Notes: No drug class is mutually exclusive. PCP=phencyclidine. All results were confirmed by mass spectrometry. Results do not include positive tests for prescribed medications (e.g., amphetamines). Positives results indicate any positive analyte from an overall drug class (e.g., for cannabinoids, THC, THCCOOH, CBD, CBN, and/or THCV).

The average age of cases with hair analyzed was 11.3 years (SD=1.2) and 48% were female. 1% were Asian, 5% were Black, 18% were Hispanic, 12% were “Other”, and 64% were White. 26% had a household income below $50,000, 27% had an income between $50,000 and less than $100,000, and 40% had an income >$100,000. Parental education fell to 4% for <HS diploma, 8% with a HS diploma/GED, 28% with some college, 27% with Bachelor’s, and 34% with a post graduate degree. 26% of samples were from Y1, 33% were from Y2, 10% from Y3, and 31% from Baseline.

In only the random sample (n=103), the mean age was 11.5 years (SD=0.9) and 54% were female. No randomly selected participants were from Baseline; 57% were from Year 1, 37% from Year 2, and 6% from Year 3 Follow-Up. When comparing higher risk and randomly selected participants, there were no significant group differences in sex or parental education or income.

Hair Analysis Results

Primary Results.

Test results revealed that 225/1,390 (16%) high- and low-risk cases screened positive. After removing those who had legitimate explained use (i.e., prescription stimulants for attention deficit hyperactivity disorder), 163/1,390 (12%) screened positive for at least one drug without explanation. After undergoing a wash procedure and confirmation analysis via mass spectrometry, 145 (10%) confirmed positive for at least one drug (positive drug classes presented in Table 2; drug analyte information is available in the supplement). Cannabinoids were most commonly positive (6.1%), followed by alcohol (1.9%), non-prescription amphetamines (1.9%), and cocaine (1.7%). Less than one percent of participants tested positive for nicotine, opiates, or fentanyl, and no participants were positive for benzodiazepines or PCP. Notably, 0.9% of participants had at least one substance that screened positive but was not confirmed due to insufficient quantity of hair for analysis. While some of the insufficient samples were from cases whose hair confirmed positive for at least one other drug, others had no other drugs confirmed.
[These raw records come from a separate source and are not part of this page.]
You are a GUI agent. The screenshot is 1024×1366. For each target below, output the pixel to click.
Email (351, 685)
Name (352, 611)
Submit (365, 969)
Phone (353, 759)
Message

Randomly Selected Sample Results.

Analysis of the low-risk randomly selected subsample (103/1,390, or 7%) showed that 7% of randomly selected cases were confirmed positive for one or two drug classes. Cases were positive for cannabinoids, alcohol, cocaine, and/or nicotine. As in the full hair sample, insufficient samples prevented confirmation analysis of several additional positive screens (for unprescribed benzodiazepines and/or cannabinoids).

Self-Reported Substance Use

Fifty-four percent of cases reported sipping alcohol, 3% reported consumption of a full drink, 5% more than puffed nicotine, and 3% endorsed cannabis use. In addition, 0.9% synthetic cannabinoids, and several reported use of CBD-only products for non-medical use, recreational (non-prescribed) amphetamines, cough syrup, recreational (non-prescribed) Vicodin, tranquilizers, bath salts, and/or inhalants. “Other” substance use was reported by fewer than 10 participants. In total, 10% (136/1,390) of cases reported more than experimental substance use (i.e., more than a sip or puff of alcohol, nicotine, or cannabis products). Sociodemographics by substance use reporting are included in Supplemental Table 2.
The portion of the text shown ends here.